Latio's methodology is worth explaining briefly, because it matters for how you interpret the recognition. They test products. They survey practitioners. Their research is grounded in actual usage patterns rather than vendor briefings and marketing decks. That context is why appearing across multiple sections of the report, across Data Pipelines, SIEM architecture, Federated Search, and Agentic Response, feels meaningful to us. It reflects the breadth of what we've built, not just a category checkbox.

What the report is actually saying about the market

The 2026 report lands at an interesting moment. The underlying architecture of the SOC is being rebuilt at the same time that the response layer is being automated, and those two developments are more connected than most teams realize.

On the SIEM side, Latio documents a clear shift away from monolithic, vendor-locked architectures toward more distributed models, where logs are routed across object storage, data lakes, and traditional SIEMs in parallel depending on cost and queryability needs. This isn't new as a concept, but the tooling to actually execute it has matured significantly in the past two years, and teams are starting to act on it. The report notes that 68% of respondents are unhappy with their current SIEM, but only 28% feel the migration cost is worth it. The gap between those two numbers is exactly where Beacon operates.

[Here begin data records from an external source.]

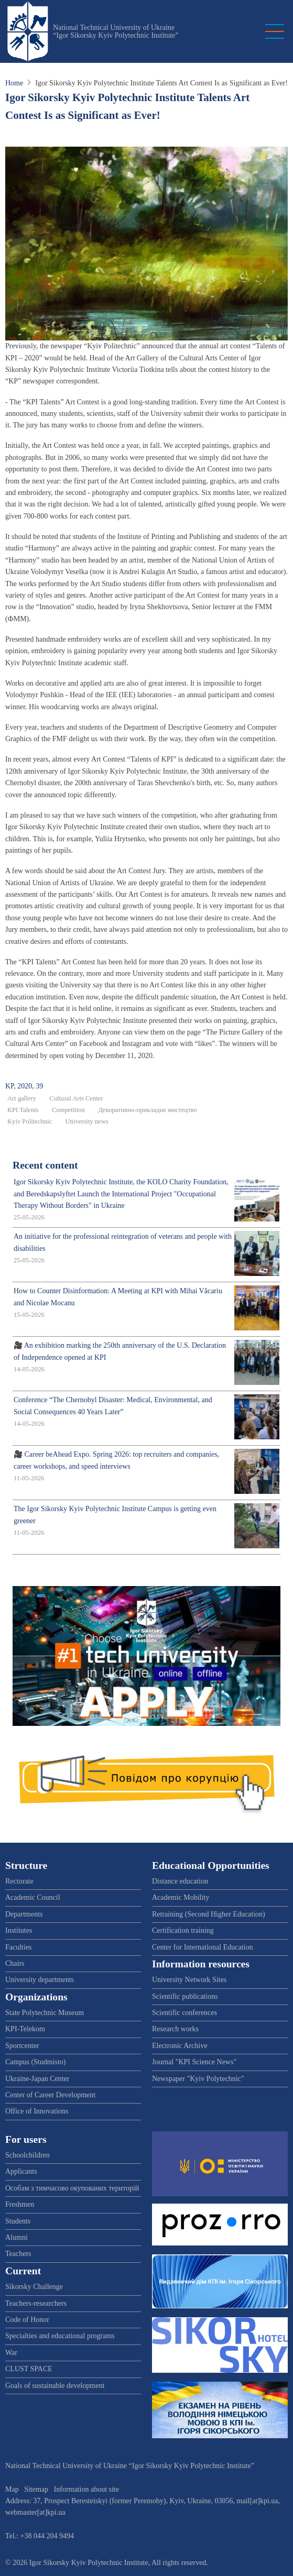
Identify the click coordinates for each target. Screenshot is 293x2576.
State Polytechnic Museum (44, 2013)
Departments (24, 1914)
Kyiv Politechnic (29, 1121)
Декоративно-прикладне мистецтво (147, 1110)
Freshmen (19, 2204)
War (11, 2353)
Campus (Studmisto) (35, 2062)
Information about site (86, 2489)
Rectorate (19, 1881)
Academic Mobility (180, 1897)
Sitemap (36, 2489)
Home (14, 83)
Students (17, 2221)
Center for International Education (202, 1947)
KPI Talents (22, 1110)
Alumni (16, 2237)
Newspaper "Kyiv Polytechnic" (198, 2079)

On the AI side, the findings are more nuanced than most vendor narratives suggest. 80% of security teams are choosing to build or run AI tooling in-house rather than purchase a dedicated AI SOC platform. The investment is real, but teams are approaching it carefully, as an operational enhancement layer rather than a wholesale replacement of existing infrastructure. The report's conclusion puts it plainly: no AI analyst automation can solve underlying data problems. Agents need fast, reliable, consistently structured data to reason properly. When that foundation isn't there, AI doesn't just underperform, it actively creates new problems by hallucinating over incomplete logs and generating false confidence in bad outputs.

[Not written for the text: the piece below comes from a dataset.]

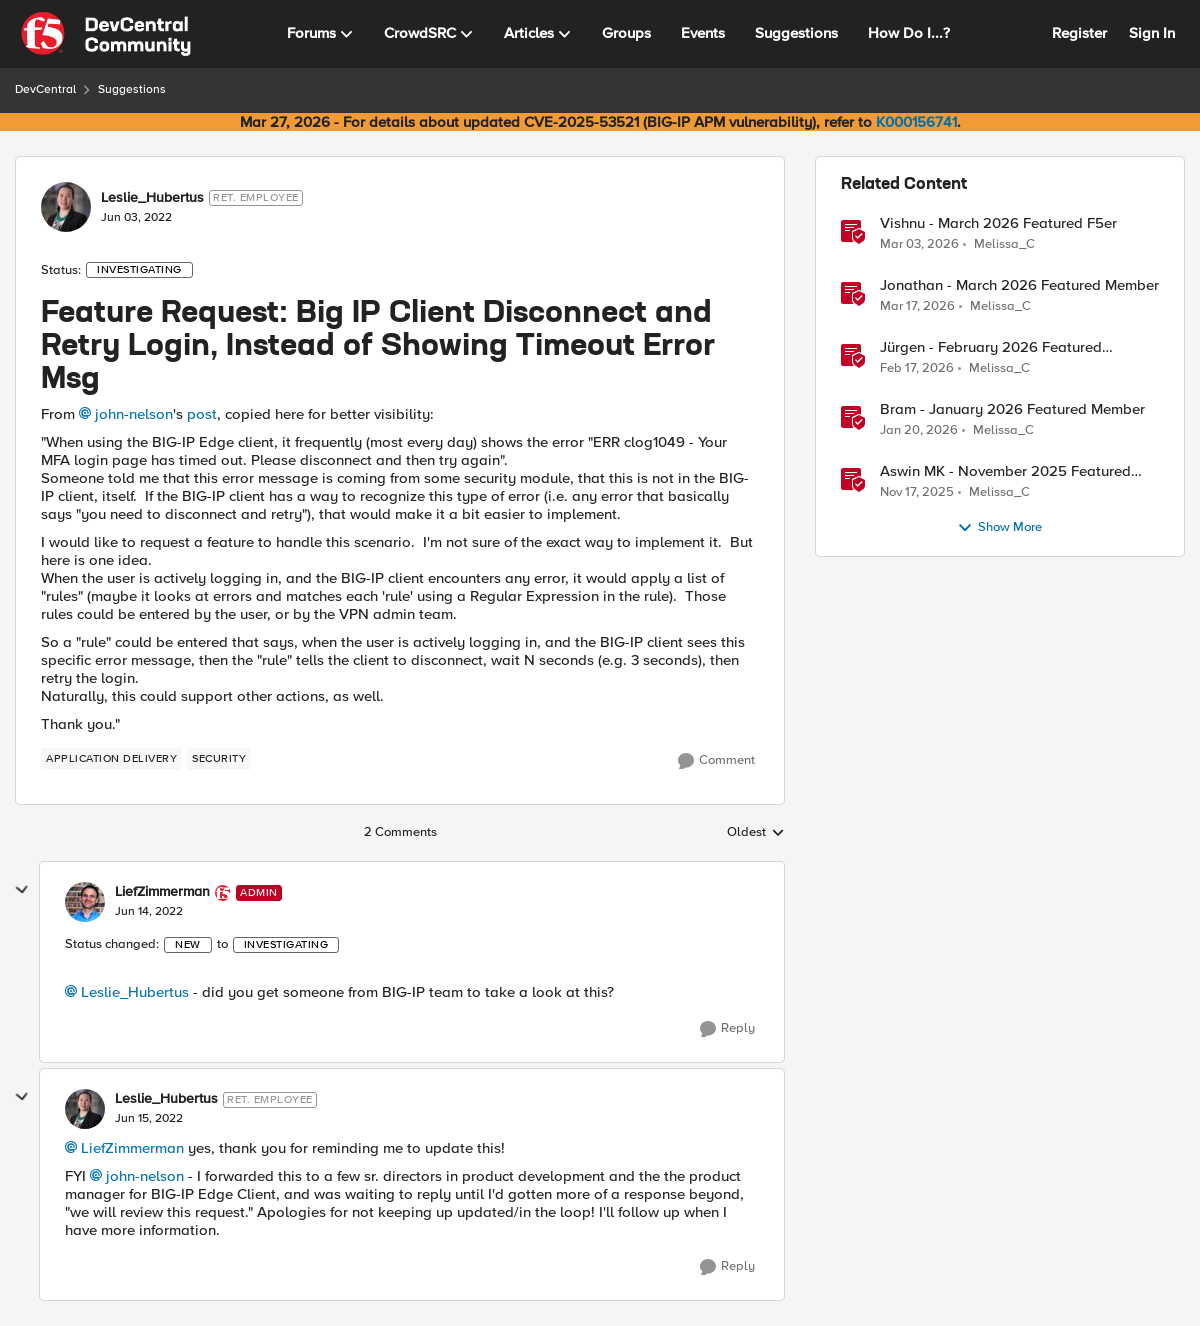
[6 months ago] (919, 431)
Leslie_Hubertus (135, 992)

That observation sits at the center of everything we've built.

Why this recognition matters to us

Beacon was founded on a specific belief: that the data layer is where AI-native security operations either succeeds or fails, and that most teams are trying to solve it too late in the stack.

The Home Advantage we give security teams starts before a single alert fires. We collect, normalize, enrich, and route security telemetry at scale, so analysts and AI agents are working from the same structured, investigation-ready data rather than racing to reconstruct context after the fact. That means identity enrichment baked in at ingest, coverage monitoring that catches silent log failures before they become blind spots, and volume optimization that reduces cost without destroying detection fidelity.

But Beacon isn't just a foundation you run on. It's one you build on. Security teams can plug directly into Beacon's Agent Lake through our APIs and MCP integrations, using our Skills to power their own agentic workflows, whether that's custom threat hunting logic, detection engineering automation, or investigation playbooks tuned to their environment. The teams getting the most out of Beacon aren't just routing logs through it. They're building their AI-native SecOps practice on top of it.

The Latio report validates the sequencing we've always argued for: fix the data architecture first, then build AI on top of it. Teams that skip that step end up with expensive workflow engines running over unreliable inputs. Teams that get it right can take advantage of what agentic security operations actually makes possible.

Being named a Data Pipeline Leader reflects the core of what we do. Being named a SIEM Disruptor reflects where we're headed.